**What you have to do**
Return the listing lines from the one containing "The width and height of the screenshot is (1280, 722)." through the one containing "coordinates (52, 583).", both included, unchanged.

**Data for this exercise**

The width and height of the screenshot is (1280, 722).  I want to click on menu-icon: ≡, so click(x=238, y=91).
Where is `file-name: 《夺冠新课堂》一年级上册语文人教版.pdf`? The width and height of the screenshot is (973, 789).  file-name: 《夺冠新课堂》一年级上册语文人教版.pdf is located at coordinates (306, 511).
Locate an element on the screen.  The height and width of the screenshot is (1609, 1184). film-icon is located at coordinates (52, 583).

...

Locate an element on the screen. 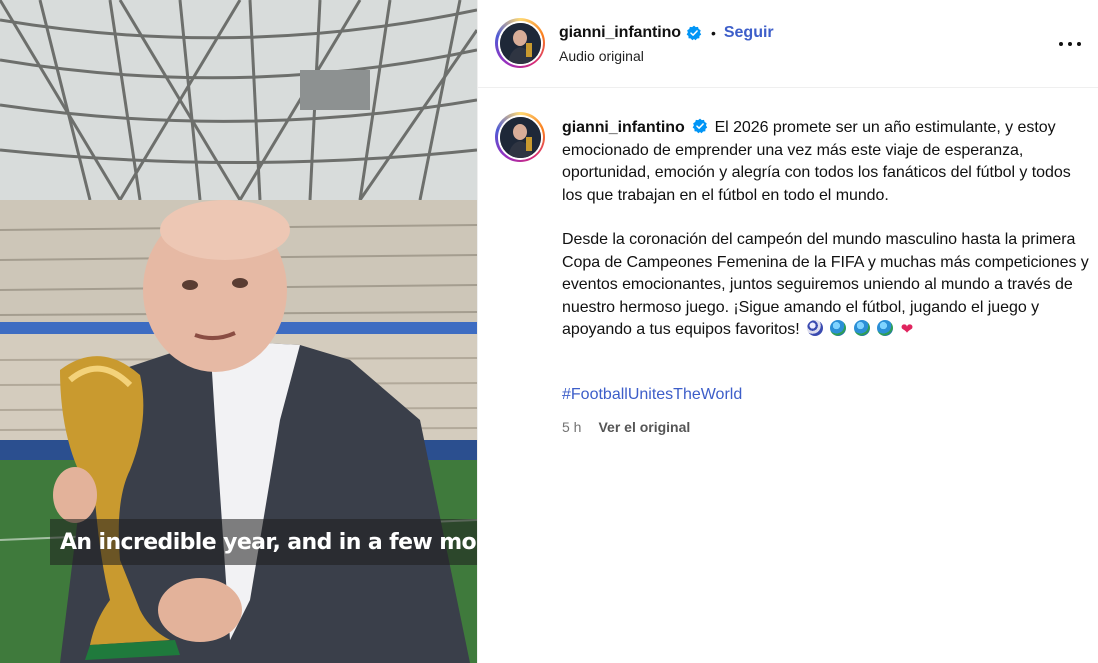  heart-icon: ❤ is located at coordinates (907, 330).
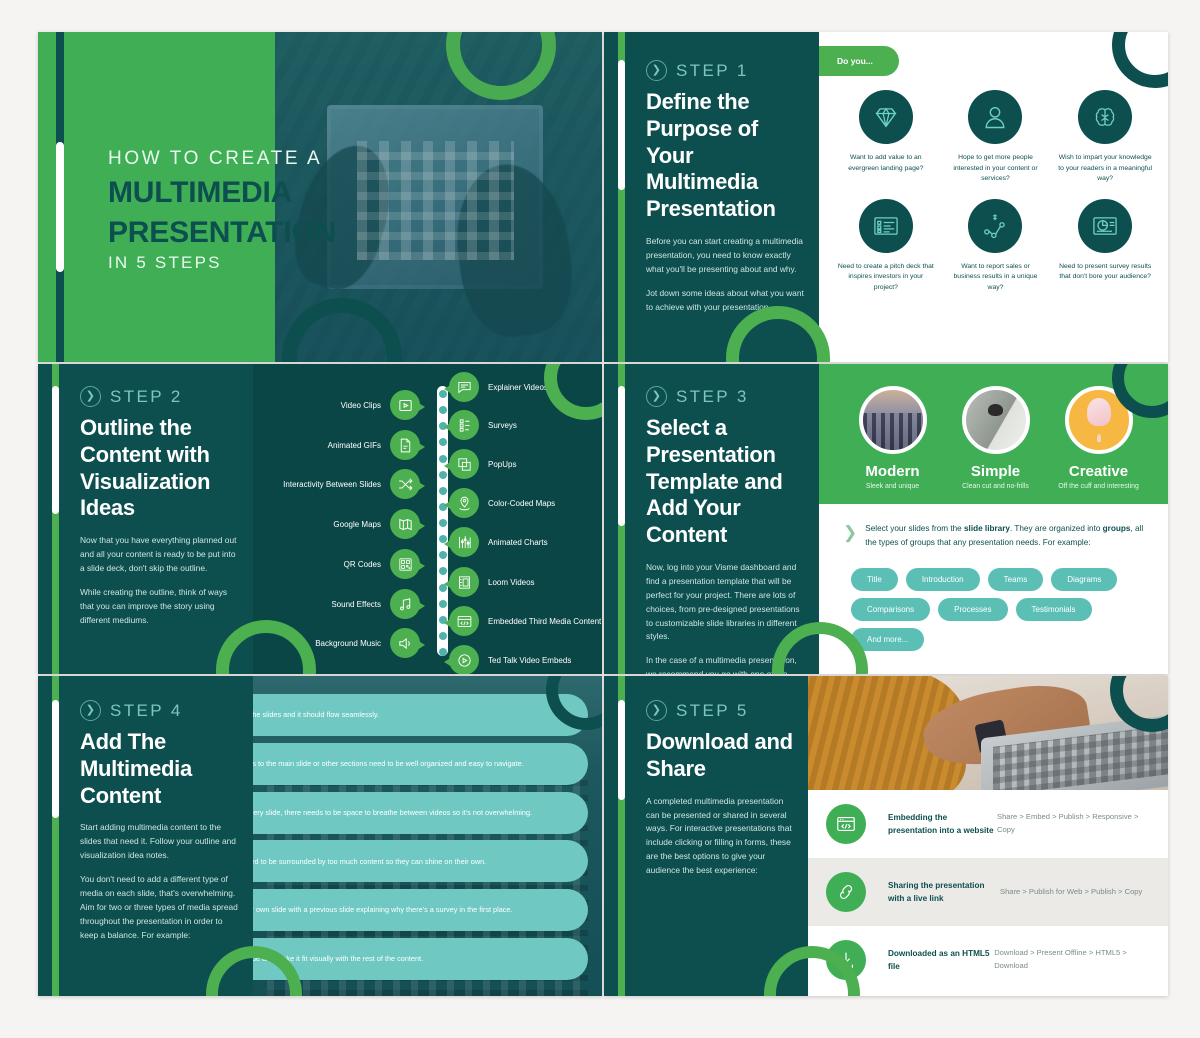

* * *

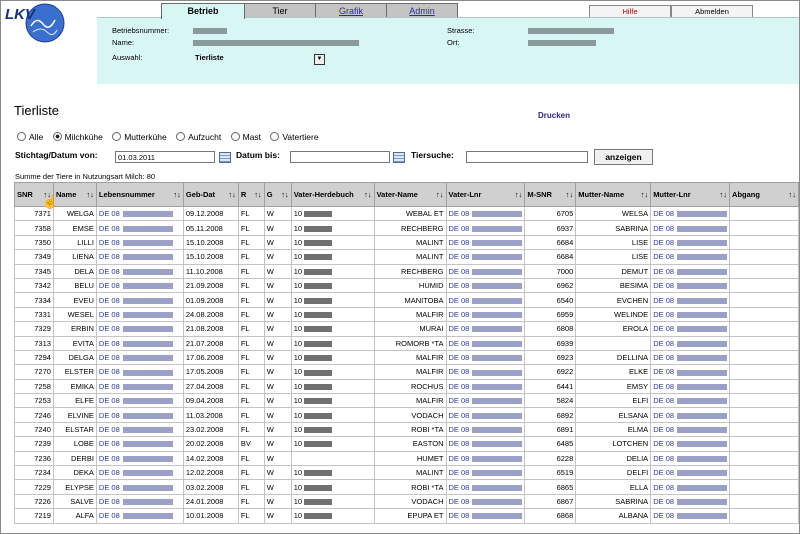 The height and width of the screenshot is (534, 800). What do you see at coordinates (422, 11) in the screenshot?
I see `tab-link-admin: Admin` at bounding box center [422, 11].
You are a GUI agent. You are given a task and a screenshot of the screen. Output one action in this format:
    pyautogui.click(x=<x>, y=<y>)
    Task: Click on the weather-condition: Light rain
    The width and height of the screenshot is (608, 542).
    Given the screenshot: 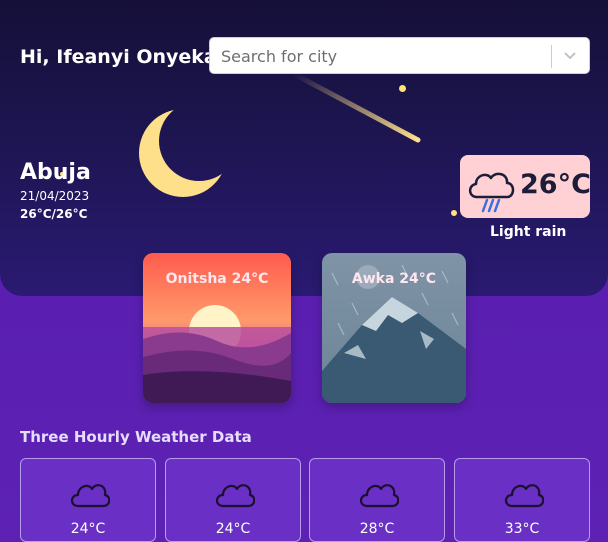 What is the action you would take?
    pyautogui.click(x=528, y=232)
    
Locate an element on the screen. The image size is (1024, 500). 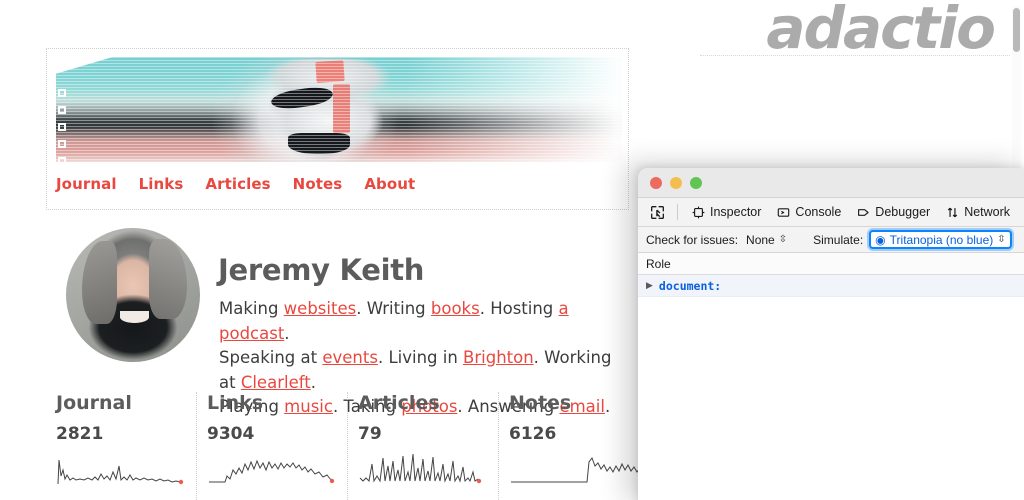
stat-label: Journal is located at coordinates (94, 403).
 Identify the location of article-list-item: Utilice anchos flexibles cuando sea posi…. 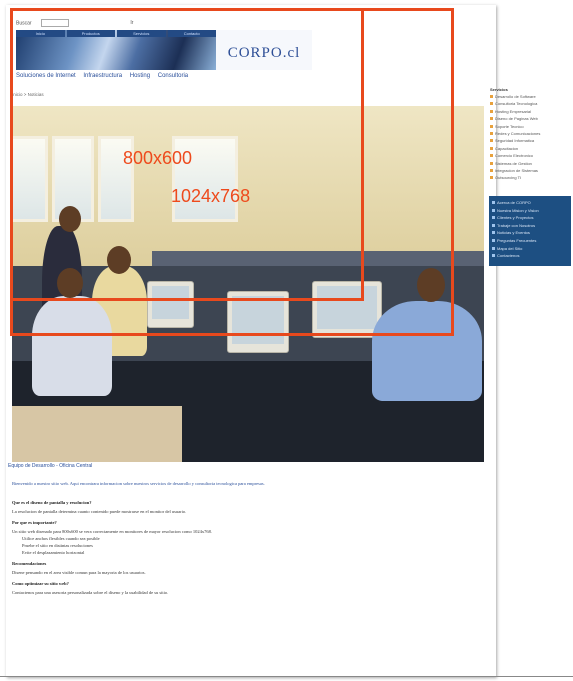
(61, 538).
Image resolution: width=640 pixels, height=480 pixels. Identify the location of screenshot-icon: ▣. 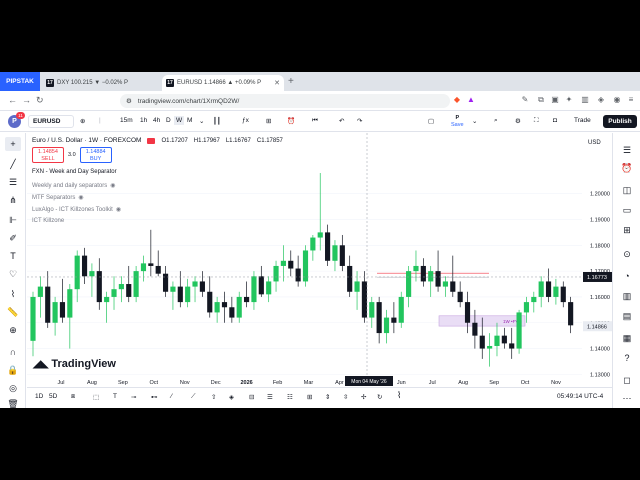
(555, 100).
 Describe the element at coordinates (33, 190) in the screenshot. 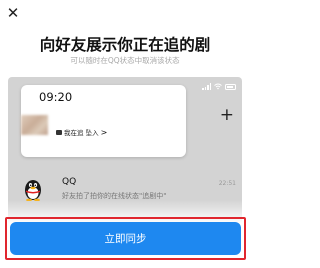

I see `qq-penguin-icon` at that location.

**Answer below**
The width and height of the screenshot is (1280, 722).  I want to click on menu-icon: ≡, so click(x=238, y=91).
Where is `file-name: 《夺冠新课堂》一年级上册语文人教版.pdf`? The width and height of the screenshot is (973, 789).  file-name: 《夺冠新课堂》一年级上册语文人教版.pdf is located at coordinates (306, 511).
Locate an element on the screen.  The height and width of the screenshot is (1609, 1184). film-icon is located at coordinates (52, 583).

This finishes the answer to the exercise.